How to Paint Interior Brick
Brick is one of those things that can look really amazing in a home. Unless of course that brick is dirty, discolored or needs a new coat of paint! If you have a brick wall of any kind in your home and it’s starting to look really worn, dirty or old and you want to update it to match the rest of the house or just let it shine on in its own beautiful way, you will make good by painting the brick. Funny, but not a lot of people realize you CAN paint brick, it just takes a little finesse and some patience to do so. Below you will find some generalized steps on how to paint brick, as well as tools and products you will need.
What You Need
- Vacuum cleaner or duster brush
- Soap or detergent
- Lightweight spackling paste
- Regular caulking
- Acrylic primer
- Water based paint
- Lamb wool roller
Cleaning the Brick Wall
As with any paint project, even brick, you have to make sure you have a nice clean surface or the paint won’t stick onto the brick as well. First, use a wire brush to scrub away any dirt and soot, grim and grease, etc. You can then use a shopvac to clean up all the dust and dirt that came off the brick wall. You will also need to wet the wall with some sort of a mixture. Most people swear by a 50/50 combination of water and vinegar, but you can also use detergent for the same results. Just make sure you do this, because it might look clean, but once you use the wet mixture you will see just how dirty it really is! Try not to use soaps or products with trisodium phosphate in them though; this can eat through the brick! Once finished, allow 24 hours before continuing on to the next step.
Repair the Brick
Chances are over the years your brick wall has created some nicks, chips and holes. That’s okay, but make sure you fill these in with something other than paint. Instead, use a really lightweight spackling to paste the smaller holes, dents and cracks and then use caulking for bigger holes, dents and cracks. If possible, try to find textured caulking rather than smooth because when it dries it will look more like the brick than a smooth product.
Primer is a Must!
Make sure that you prime the wall with an acrylic primer. You should be able to just use 1 coat, but if you are finding the mortar and brick is sort of sucking in the primer, wait for the first coat to drive, about 2 hours, and then apply another coat. This happens because unlike most walls, brick is a porous material with lots of little air pockets and pin sized holes that allow the primer to seep in.
Apply Your Paint
Brick walls are very different from regular smooth walls because of the surface, because of this you will need to use a water based paint. Use a roller, preferably a lamb wool or lamb skin roller to paint the paint on. Start from the top and move your way downwards being sure to get into all those little grooves and crevices. In this case, lamb skin or lamb wool rollers work better than other naps, because they are really thick and can hold a lot of paint. On top of that lamb skin or lamb wool naps tend to leave a more textured look with the paint than other naps which works really well to match the surface of the brick.

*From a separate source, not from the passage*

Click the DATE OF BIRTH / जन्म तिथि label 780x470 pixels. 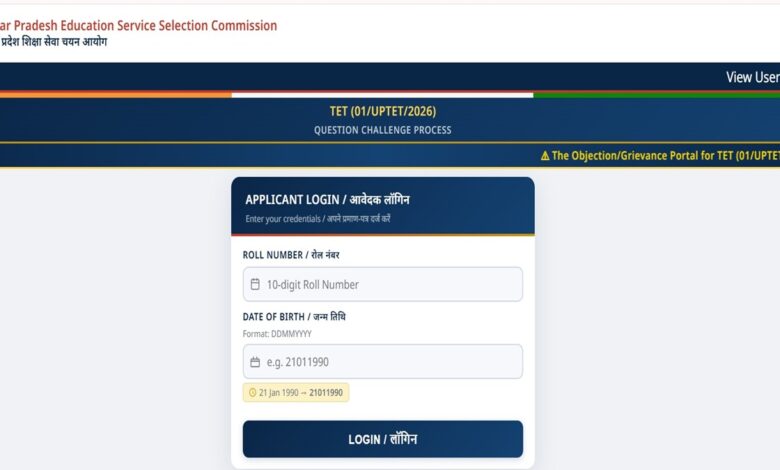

As you can see above, this does take a little finesse, but it’s a pretty easy job and well worth it once that paint starts to dry and you begin to see the new color of the wall. There are also some “molds” where you can paint the brick of the wall, but leave the mortar still showing in its original color tone. The way these work is you put the mold against the brick wall – and the openings where you would paint is where the brick is. It’s more work, but if you really love the tone and look of mortar it might be worth the trouble.